This Vintage Malibu Cottage Channels the Past (In the Best Way!)
View to a Thrill
The more patina, the more quirk, the better—this became a good rule of thumb for interior designer Christine Markatos Lowe as she dreamed up a design plan for the young California couple who hired her to redo their beach cottage. After working on two previous houses together, she knew that for them, character was king. “I don’t think I could show these clients a brand-new piece of furniture,” says the Santa Monica–based designer. “They believe the beauty is in the imperfections.”
Sea to Table
So Lowe wasn’t entirely surprised when the couple showed her this small, dated beach bungalow along the Malibu shore. “It was livable but needed some work,” she recalls. Because even though its late 1940s lineage was a big part of what had drawn them to the house—as were original details like a weathered mahogany banister and wide-plank pecan wood flooring—there were signs that it had been stripped of some of its personality along the way. There was no other surviving millwork, like paneling or built-ins, and many of the architectural elements that did exist seemed oddly out of scale.
But Lowe could tell it was ripe for a comeback. And not just any comeback—the style approach they settled on was a bit rare for mod-leaning Malibu, but warmly familiar to both the designer and the owners. “I grew up summering in Maine, and my clients used to spend summers at the beach in Martha’s Vineyard, Cape Cod, and southern Connecticut,” says Lowe. “So we all had similar visual references for what a great beach cottage looks like.” Envisioning heirloom furniture and easygoing living spaces that whispered a bit of history, the team called to mind old cedar-shingled summerhouses as their starting point.
The design approach didn’t exactly roll in with the Pacific tides, but it isn’t out of place, either. “Malibu is a great mashup of architectural styles,” Lowe says. Along the famed Southern California shoreline are homes that range from Spanish Revival bungalows to linear, glass-encased manses to simple midcentury ranches—with a few traditional shingled cottages tucked in there, too. “We weren’t too worried about not fitting in,” adds the designer with a laugh.
Along with replacing the 1950s-era exterior stucco with cedar shingles, she set out to retool the layout to maximize space (the cottage has just two bedrooms and 1,800 square feet), capitalize on the ocean views, and address some curious add-ons from past renovations. For instance, a raised-hearth fireplace was way out of proportion to the living room’s modest size, and its stacked-stone surround “made it feel like it belonged in a big, modern ski house,” says Lowe.

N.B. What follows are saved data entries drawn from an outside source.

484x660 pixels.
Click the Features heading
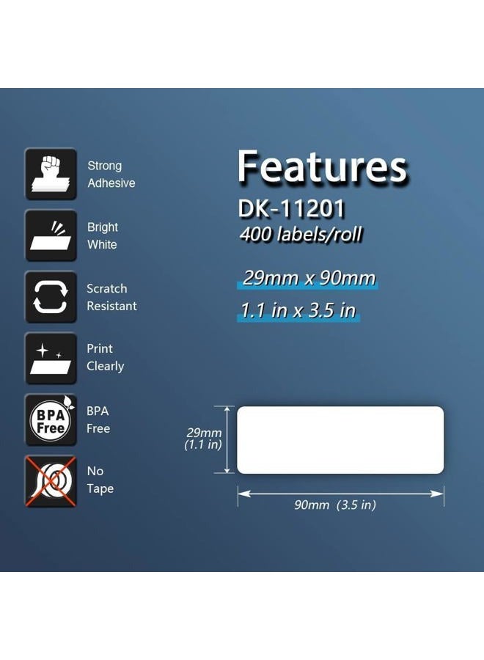pyautogui.click(x=323, y=166)
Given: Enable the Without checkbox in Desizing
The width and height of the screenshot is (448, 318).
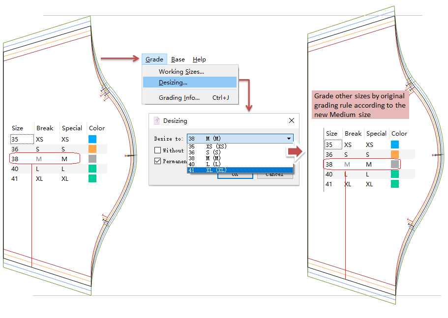Looking at the screenshot, I should [158, 150].
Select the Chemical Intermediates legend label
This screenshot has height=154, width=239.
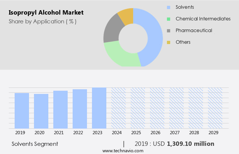[203, 19]
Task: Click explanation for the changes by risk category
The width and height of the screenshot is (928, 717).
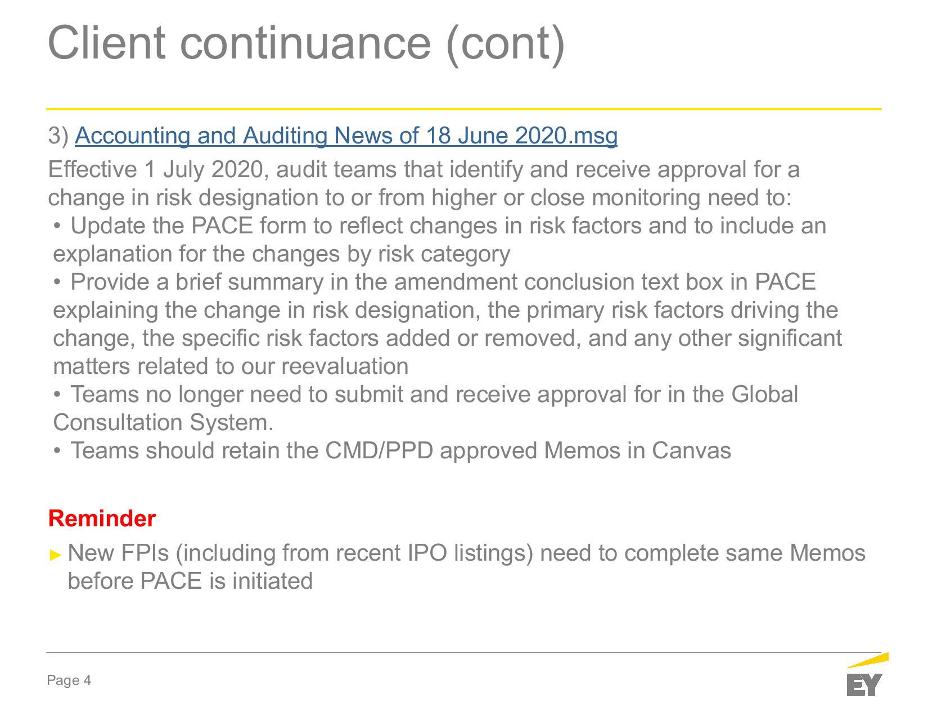Action: [281, 255]
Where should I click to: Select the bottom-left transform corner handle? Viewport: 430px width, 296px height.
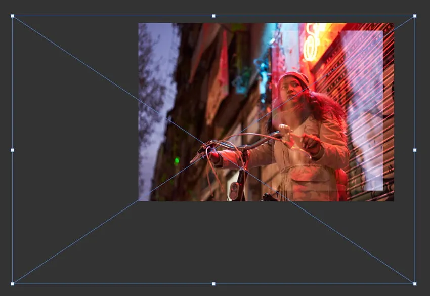tap(13, 283)
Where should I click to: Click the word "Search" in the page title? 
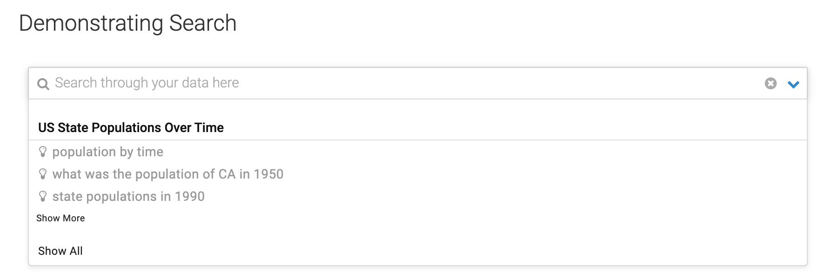pos(202,23)
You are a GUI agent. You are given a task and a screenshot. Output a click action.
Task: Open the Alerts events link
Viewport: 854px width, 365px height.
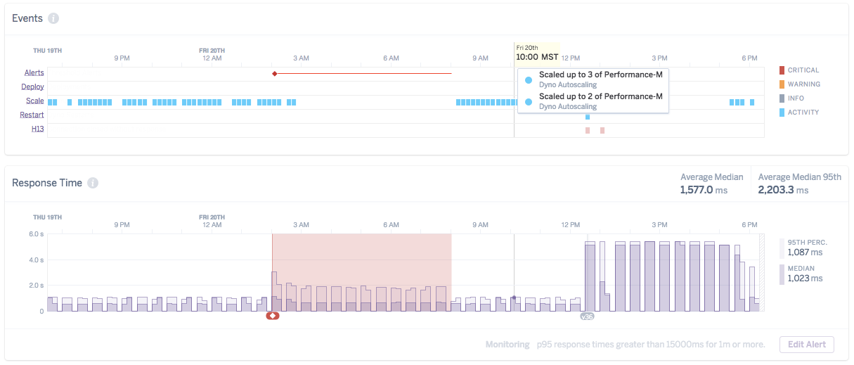(x=34, y=73)
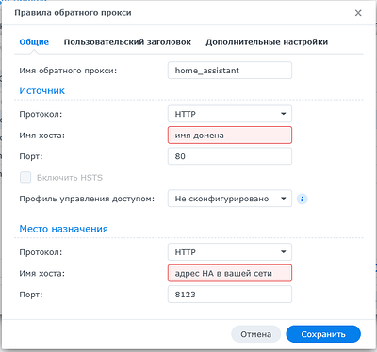Click the destination hostname field адрес HA
Screen dimensions: 377x352
tap(230, 273)
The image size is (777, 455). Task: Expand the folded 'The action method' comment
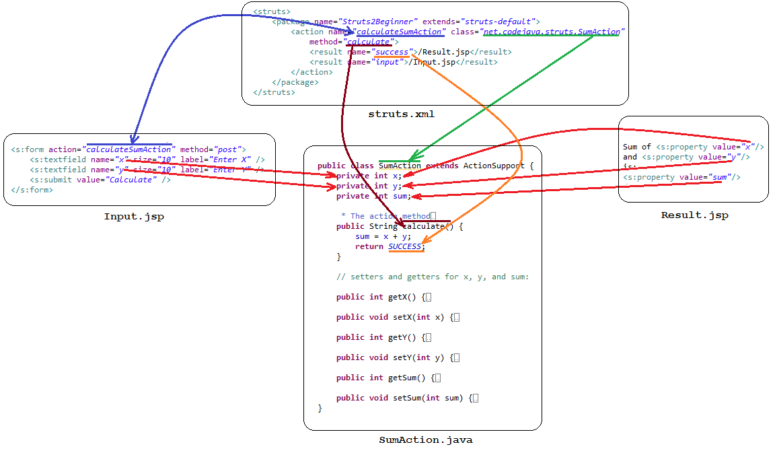click(433, 216)

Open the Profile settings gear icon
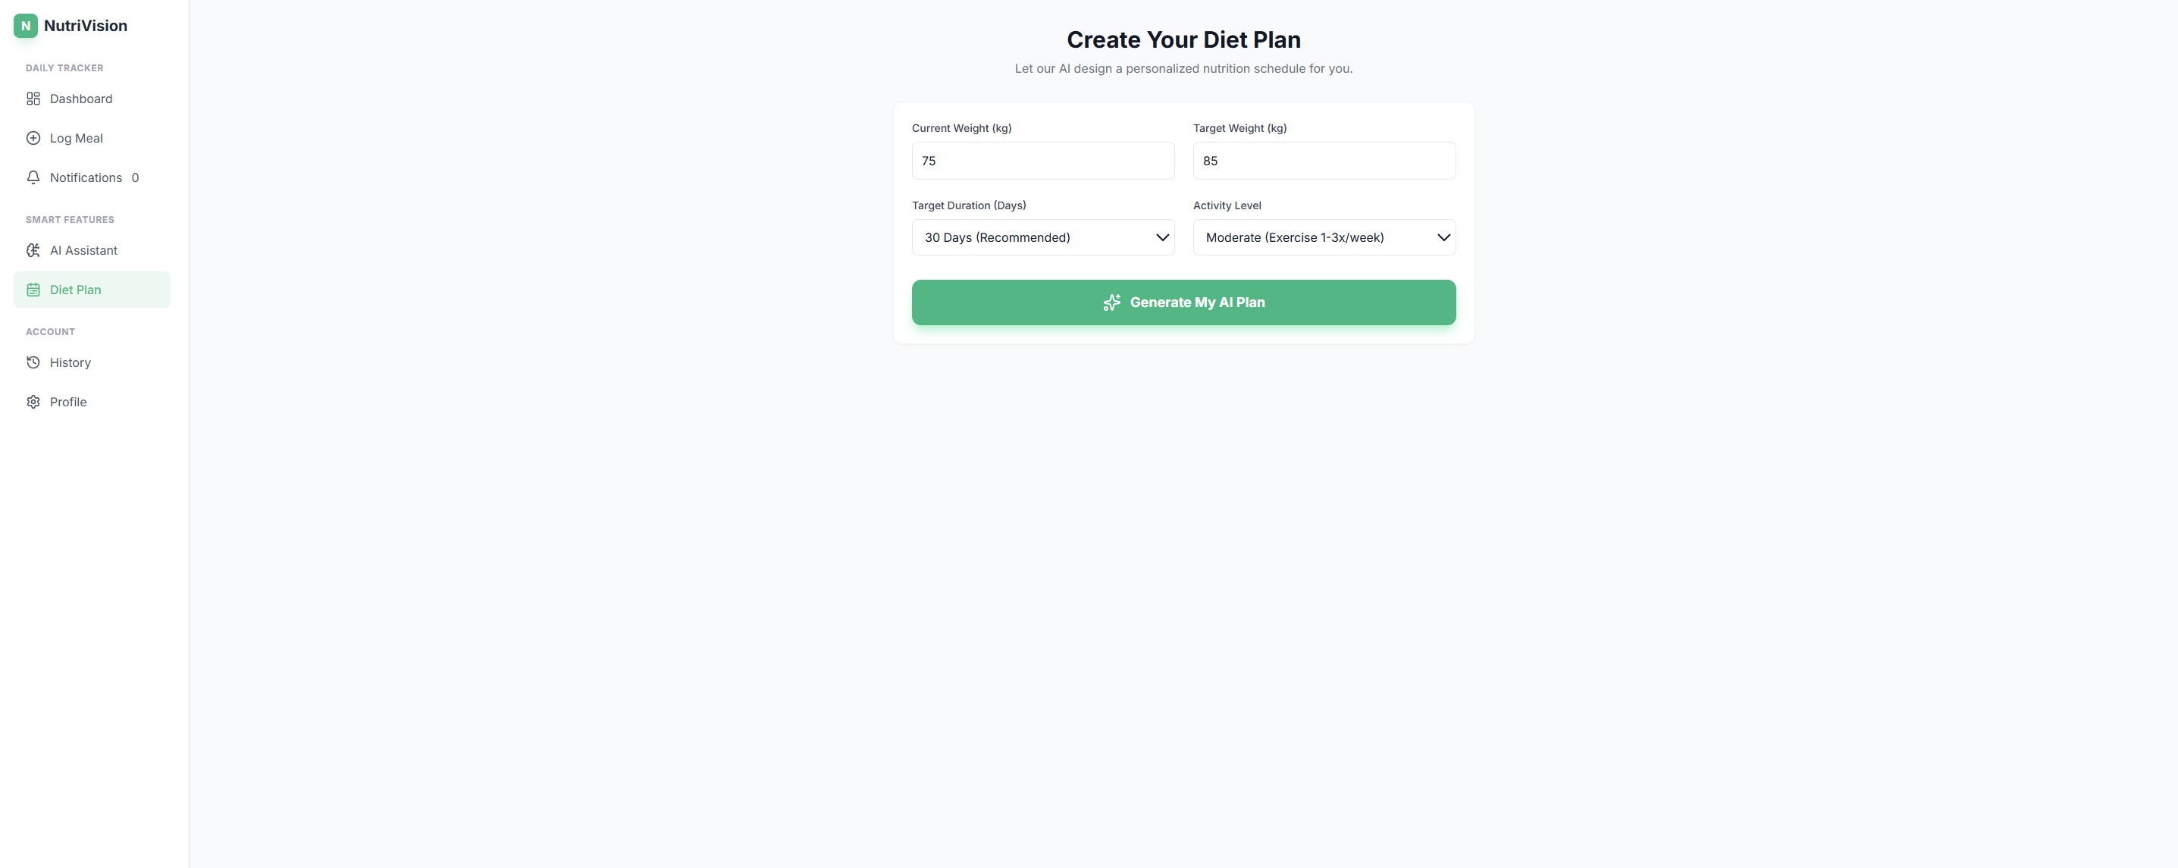(x=33, y=401)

To correct it, she brought in a reclaimed 1840s mantel from a house in Massachusetts and refabricated the hearth and surround with brilliant blue hand-glazed tile. The color matches that of the water on the other side of the sliding glass doors. Throughout, the windows were raised and widened to take better advantage of the view.
Because the original wood flooring didn’t extend to the upstairs, and it would’ve been near impossible to find matching pecan planks, Lowe hit on a more colorful solution: installing plain pine floors upstairs and painting them pale blue. “Then we chose variations of different blues and greens and painted the doors and stair treads, too, so the color appears to shift and move from room to room,” she says.
They tucked in storage anywhere they could, “almost the way you do on a ship—we had to get creative,” says Lowe. For example, they used the existing depth in the wall on either side of the fireplace for extra storage in the center of the house. Downstairs, this yielded bookcases, a pocket door, and a coat closet (the latter two are hidden in new tongue-and-groove paneling); upstairs, they carved out a closet in each of the bedrooms.
Rise & Shine
Most of the vintage furnishings hail from the same era as the house (from the 1940s to the ’60s), including a pair of low-slung bamboo chairs and a dhurrie in the living room, and a Swedish rug from 1912 in the family room. A few pieces are older: The oak dining room table was built more than a century ago, and the carved mahogany mirror that hangs above the accompanying banquette seating was crafted in the 1920s.
“The cottage is really imperfect, in a beautiful way,” says Lowe. The key, she adds, is that the owners knew how they wanted to live. “They wanted to be able to put their feet up on anything; they wanted their dog to roam the house and their kids to be able to come in with sand on their feet. That’s the kind of beach cottage we all know and love.”